Problem requirements »
Print out each entry below exactly, please.

Record excerpts »

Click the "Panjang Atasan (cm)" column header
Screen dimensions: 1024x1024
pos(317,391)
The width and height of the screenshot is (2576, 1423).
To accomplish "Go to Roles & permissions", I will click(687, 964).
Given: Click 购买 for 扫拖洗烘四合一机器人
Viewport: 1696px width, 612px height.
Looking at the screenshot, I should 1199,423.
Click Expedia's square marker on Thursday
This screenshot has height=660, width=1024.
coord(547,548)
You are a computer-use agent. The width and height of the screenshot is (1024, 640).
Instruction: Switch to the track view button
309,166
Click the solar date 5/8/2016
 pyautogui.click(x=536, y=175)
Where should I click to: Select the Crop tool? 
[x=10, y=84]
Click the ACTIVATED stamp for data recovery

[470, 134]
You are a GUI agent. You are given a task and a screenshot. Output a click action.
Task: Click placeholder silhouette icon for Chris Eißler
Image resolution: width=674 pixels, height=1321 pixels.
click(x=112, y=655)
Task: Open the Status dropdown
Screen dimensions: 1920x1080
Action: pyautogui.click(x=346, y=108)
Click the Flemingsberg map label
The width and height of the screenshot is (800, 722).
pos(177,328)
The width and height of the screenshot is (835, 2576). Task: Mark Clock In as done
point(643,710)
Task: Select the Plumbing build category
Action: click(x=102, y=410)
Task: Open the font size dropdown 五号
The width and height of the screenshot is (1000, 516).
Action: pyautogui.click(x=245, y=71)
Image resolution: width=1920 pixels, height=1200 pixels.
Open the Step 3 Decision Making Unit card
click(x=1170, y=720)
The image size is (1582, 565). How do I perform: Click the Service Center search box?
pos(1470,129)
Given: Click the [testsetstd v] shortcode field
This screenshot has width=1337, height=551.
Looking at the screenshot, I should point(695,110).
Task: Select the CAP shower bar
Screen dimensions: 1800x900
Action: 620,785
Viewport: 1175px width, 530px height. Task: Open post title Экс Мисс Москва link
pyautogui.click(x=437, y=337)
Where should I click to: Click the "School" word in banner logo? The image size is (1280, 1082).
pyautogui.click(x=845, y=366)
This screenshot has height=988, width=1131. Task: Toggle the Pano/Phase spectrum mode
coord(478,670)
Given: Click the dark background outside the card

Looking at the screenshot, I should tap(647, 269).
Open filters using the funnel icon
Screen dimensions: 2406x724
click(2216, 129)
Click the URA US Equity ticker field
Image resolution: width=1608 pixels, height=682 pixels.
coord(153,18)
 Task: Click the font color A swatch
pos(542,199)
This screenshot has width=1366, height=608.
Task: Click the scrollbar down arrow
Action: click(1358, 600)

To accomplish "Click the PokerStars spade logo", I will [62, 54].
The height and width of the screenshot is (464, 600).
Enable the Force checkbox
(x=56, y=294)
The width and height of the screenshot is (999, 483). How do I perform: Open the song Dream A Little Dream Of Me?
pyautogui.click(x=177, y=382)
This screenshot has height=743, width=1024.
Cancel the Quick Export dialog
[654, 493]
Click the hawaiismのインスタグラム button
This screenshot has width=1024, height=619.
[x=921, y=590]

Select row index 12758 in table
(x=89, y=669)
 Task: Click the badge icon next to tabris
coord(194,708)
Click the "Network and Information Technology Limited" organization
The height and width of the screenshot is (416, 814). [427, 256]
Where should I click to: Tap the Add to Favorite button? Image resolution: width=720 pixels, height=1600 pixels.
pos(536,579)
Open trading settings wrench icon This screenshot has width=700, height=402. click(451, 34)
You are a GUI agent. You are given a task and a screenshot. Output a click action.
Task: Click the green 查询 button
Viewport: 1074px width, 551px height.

Problem solution »
Click the "Panjang Atasan (cm)" column header
Screen dimensions: 1024x1024
pos(317,391)
The width and height of the screenshot is (2576, 1423).
To accomplish "Go to Roles & permissions", I will click(687, 964).
Given: Click 购买 for 扫拖洗烘四合一机器人
Viewport: 1696px width, 612px height.
Looking at the screenshot, I should 1199,423.
Click Expedia's square marker on Thursday
This screenshot has height=660, width=1024.
coord(547,548)
You are a computer-use agent. The width and height of the screenshot is (1024, 640).
Instruction: Switch to the track view button
309,166
Click the solar date 5/8/2016
 pyautogui.click(x=536, y=175)
Where should I click to: Select the Crop tool? 
[x=10, y=84]
Click the ACTIVATED stamp for data recovery

[470, 134]
You are a GUI agent. You are given a task and a screenshot. Output a click action.
Task: Click placeholder silhouette icon for Chris Eißler
Image resolution: width=674 pixels, height=1321 pixels.
click(x=112, y=655)
Task: Open the Status dropdown
Screen dimensions: 1920x1080
Action: pyautogui.click(x=346, y=108)
Click the Flemingsberg map label
The width and height of the screenshot is (800, 722).
pos(177,328)
The width and height of the screenshot is (835, 2576). Task: Mark Clock In as done
point(643,710)
Task: Select the Plumbing build category
Action: click(x=102, y=410)
Task: Open the font size dropdown 五号
The width and height of the screenshot is (1000, 516).
Action: pyautogui.click(x=245, y=71)
Image resolution: width=1920 pixels, height=1200 pixels.
Open the Step 3 Decision Making Unit card
click(x=1170, y=720)
The image size is (1582, 565). How do I perform: Click the Service Center search box?
pos(1470,129)
Given: Click the [testsetstd v] shortcode field
This screenshot has width=1337, height=551.
Looking at the screenshot, I should point(695,110).
Task: Select the CAP shower bar
Screen dimensions: 1800x900
Action: 620,785
Viewport: 1175px width, 530px height. Task: Open post title Экс Мисс Москва link
pyautogui.click(x=437, y=337)
Where should I click to: Click the "School" word in banner logo? The image size is (1280, 1082).
pyautogui.click(x=845, y=366)
This screenshot has height=988, width=1131. Task: Toggle the Pano/Phase spectrum mode
coord(478,670)
Given: Click the dark background outside the card

Looking at the screenshot, I should tap(647, 269).
Open filters using the funnel icon
Screen dimensions: 2406x724
click(2216, 129)
Click the URA US Equity ticker field
Image resolution: width=1608 pixels, height=682 pixels.
coord(153,18)
 Task: Click the font color A swatch
pos(542,199)
This screenshot has width=1366, height=608.
Task: Click the scrollbar down arrow
Action: click(1358, 600)

To accomplish "Click the PokerStars spade logo", I will [62, 54].
The height and width of the screenshot is (464, 600).
Enable the Force checkbox
(x=56, y=294)
The width and height of the screenshot is (999, 483). How do I perform: Open the song Dream A Little Dream Of Me?
pyautogui.click(x=177, y=382)
This screenshot has height=743, width=1024.
Cancel the Quick Export dialog
[654, 493]
Click the hawaiismのインスタグラム button
This screenshot has width=1024, height=619.
[x=921, y=590]

Select row index 12758 in table
(x=89, y=669)
 Task: Click the badge icon next to tabris
coord(194,708)
Click the "Network and Information Technology Limited" organization
The height and width of the screenshot is (416, 814). [427, 256]
Where should I click to: Tap the Add to Favorite button? Image resolution: width=720 pixels, height=1600 pixels.
pos(536,579)
Open trading settings wrench icon This screenshot has width=700, height=402. click(451, 34)
You are a GUI agent. You are given a task and a screenshot. Output a click action.
Task: Click the green 查询 button
Viewport: 1074px width, 551px height.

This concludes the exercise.